Switching the user context -- SeAssignPrimaryTokenPrivilege required Re: Installing sshd on W7 reveals errors in CSIH_SCRIPT -- patch file against master

[Houder]

Hi Corinna,

Maybe you are still around ... otherwise it will be for the next round.

During my exercise with sshd I was "forced" :-) to study the User Guide, as I
am not "well informed" :-P about the security model of Windows.

I am referring to this paragraph:

    https://cygwin.com/cygwin-ug-net/ntsec.html#ntsec-setuid-overview
    (switching the user context)

To get a bit more acquainted with the stuff, I decided to try your example at
the beginning of this paragraph - i.e. the example in subparagraph "Switching
the user context WITH password authentication".
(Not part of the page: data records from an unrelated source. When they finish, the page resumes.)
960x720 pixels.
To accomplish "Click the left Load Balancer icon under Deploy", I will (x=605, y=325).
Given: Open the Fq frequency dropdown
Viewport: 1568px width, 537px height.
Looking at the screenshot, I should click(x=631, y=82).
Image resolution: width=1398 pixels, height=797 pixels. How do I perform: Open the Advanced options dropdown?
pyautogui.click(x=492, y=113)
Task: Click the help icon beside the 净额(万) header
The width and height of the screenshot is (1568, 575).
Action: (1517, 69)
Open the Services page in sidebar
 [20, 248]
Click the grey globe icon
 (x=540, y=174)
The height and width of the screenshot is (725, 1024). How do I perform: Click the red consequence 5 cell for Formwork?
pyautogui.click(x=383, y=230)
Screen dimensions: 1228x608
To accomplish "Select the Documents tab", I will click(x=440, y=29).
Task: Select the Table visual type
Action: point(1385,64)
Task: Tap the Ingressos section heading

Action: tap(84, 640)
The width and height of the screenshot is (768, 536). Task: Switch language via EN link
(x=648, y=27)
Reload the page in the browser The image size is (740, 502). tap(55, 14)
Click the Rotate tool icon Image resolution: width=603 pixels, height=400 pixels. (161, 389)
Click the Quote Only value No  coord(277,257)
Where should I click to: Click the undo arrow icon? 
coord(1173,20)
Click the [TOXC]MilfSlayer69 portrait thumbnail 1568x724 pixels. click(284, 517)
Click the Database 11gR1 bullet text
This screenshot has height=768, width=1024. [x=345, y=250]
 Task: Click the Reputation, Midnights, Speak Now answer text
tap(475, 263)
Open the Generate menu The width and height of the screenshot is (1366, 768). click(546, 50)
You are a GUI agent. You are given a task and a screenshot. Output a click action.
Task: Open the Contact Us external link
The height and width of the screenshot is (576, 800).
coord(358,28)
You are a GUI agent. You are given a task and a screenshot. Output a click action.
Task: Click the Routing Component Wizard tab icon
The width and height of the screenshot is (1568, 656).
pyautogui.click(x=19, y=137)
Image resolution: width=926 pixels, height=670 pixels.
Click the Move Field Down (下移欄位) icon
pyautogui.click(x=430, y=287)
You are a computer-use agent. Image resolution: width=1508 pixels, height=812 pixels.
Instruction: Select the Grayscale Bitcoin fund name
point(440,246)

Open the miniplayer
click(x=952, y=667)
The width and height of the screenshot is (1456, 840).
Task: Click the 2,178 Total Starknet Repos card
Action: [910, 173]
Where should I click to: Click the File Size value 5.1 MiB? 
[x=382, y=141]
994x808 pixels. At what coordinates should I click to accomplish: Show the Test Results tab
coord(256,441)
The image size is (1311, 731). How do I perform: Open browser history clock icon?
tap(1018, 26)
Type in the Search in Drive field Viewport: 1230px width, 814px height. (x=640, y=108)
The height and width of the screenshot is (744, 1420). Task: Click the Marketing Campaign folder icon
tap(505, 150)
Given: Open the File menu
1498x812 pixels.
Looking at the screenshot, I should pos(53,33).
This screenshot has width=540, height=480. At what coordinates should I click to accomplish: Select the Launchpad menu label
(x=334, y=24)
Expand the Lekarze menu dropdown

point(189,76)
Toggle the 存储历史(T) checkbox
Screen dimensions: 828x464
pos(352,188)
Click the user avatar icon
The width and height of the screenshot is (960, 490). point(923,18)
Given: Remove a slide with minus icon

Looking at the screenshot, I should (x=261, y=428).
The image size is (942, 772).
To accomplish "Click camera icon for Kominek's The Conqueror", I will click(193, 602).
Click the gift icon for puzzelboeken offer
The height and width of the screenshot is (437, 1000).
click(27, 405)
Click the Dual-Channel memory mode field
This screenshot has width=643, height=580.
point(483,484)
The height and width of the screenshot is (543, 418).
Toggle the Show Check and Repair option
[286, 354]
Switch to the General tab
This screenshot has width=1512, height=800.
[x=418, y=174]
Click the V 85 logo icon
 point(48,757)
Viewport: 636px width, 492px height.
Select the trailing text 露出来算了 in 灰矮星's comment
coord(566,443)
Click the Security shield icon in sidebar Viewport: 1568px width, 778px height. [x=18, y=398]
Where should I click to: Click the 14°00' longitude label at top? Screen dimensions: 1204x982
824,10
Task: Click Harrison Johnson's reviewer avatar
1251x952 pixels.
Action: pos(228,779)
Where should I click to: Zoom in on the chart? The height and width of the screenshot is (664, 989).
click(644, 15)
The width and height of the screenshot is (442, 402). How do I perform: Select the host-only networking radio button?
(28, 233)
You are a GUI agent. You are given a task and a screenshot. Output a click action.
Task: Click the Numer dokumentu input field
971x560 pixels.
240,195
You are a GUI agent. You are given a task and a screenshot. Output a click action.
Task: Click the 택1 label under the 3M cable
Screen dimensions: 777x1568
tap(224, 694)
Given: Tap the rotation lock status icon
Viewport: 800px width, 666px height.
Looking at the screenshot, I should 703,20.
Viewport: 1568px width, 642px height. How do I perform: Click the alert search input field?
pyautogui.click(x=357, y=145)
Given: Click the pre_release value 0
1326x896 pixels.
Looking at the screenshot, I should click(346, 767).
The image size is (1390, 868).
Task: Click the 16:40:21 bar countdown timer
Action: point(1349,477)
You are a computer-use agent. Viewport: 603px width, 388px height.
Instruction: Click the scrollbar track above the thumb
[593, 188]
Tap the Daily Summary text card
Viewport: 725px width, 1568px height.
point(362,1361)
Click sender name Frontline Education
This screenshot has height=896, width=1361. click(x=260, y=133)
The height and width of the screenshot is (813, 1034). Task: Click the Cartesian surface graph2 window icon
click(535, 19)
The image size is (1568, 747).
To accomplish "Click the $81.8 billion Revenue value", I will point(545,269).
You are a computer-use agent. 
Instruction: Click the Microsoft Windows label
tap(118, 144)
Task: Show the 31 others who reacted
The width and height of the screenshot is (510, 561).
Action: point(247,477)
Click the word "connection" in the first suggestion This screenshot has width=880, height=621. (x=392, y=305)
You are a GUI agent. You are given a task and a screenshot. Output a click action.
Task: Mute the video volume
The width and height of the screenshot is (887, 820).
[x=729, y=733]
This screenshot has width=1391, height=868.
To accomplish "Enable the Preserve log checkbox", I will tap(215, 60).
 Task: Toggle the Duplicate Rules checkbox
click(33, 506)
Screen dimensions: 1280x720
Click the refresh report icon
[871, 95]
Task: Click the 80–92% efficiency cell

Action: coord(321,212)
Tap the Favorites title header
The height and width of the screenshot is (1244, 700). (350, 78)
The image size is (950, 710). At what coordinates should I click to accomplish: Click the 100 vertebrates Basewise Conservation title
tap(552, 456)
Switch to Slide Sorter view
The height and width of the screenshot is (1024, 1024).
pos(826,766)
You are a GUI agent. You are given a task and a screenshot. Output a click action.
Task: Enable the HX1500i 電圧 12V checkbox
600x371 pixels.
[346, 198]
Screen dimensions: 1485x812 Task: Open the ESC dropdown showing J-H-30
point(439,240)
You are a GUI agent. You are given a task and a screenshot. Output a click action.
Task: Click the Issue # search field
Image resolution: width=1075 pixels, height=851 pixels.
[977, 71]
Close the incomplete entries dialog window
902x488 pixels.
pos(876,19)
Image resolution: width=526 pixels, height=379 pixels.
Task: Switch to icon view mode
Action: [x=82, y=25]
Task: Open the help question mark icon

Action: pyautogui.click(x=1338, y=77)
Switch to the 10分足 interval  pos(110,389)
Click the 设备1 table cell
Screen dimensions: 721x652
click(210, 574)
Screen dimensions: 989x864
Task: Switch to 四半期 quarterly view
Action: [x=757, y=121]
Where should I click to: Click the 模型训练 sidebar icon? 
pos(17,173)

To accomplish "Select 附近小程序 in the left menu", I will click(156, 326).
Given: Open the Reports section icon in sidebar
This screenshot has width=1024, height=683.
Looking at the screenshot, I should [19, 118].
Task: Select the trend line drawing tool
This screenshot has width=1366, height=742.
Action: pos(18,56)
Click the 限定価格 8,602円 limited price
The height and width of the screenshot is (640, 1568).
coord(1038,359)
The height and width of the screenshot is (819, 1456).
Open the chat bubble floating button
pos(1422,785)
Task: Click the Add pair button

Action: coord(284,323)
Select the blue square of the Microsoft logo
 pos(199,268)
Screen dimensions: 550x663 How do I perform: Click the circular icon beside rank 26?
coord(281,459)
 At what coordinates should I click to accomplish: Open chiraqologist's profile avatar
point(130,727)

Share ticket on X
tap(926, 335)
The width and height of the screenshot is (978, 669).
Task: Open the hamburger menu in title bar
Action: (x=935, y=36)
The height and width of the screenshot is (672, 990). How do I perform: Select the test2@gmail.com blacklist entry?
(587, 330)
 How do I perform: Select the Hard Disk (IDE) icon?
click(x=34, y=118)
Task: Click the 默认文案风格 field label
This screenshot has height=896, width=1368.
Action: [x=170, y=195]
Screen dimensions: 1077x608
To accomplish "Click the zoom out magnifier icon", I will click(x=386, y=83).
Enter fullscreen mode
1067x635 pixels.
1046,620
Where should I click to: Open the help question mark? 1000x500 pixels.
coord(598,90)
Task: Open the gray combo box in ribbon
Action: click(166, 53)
(I modified the example in order to make a bit more "exciting" -- see below)

64-@@# uname -a
CYGWIN_NT-6.1 Seven 2.8.0(0.309/5/3) 2017-04-01 20:47 x86_64 Cygwin
64-@@# editrights -u Henri -l
SeLockMemoryPrivilege <==== no special? privileges ...

64-@@# ./setuid
Password:
BEFORE  uid = 1000,  gid =  513
BEFORE euid = 1000, egid =  513
AFTER   uid = 1004,  gid =  513
AFTER  euid = 1004, egid =  513
Surprise: execl() failed: : Operation not permitted
retval = -1
Should not be reached ...
64-@@#

First I tried adding SeTcbPrivilege ("extremely powerful", according to what I
read at MSDN). Logoff/Logon ...

That did not help. Got the same result. So, NOT that powerful ...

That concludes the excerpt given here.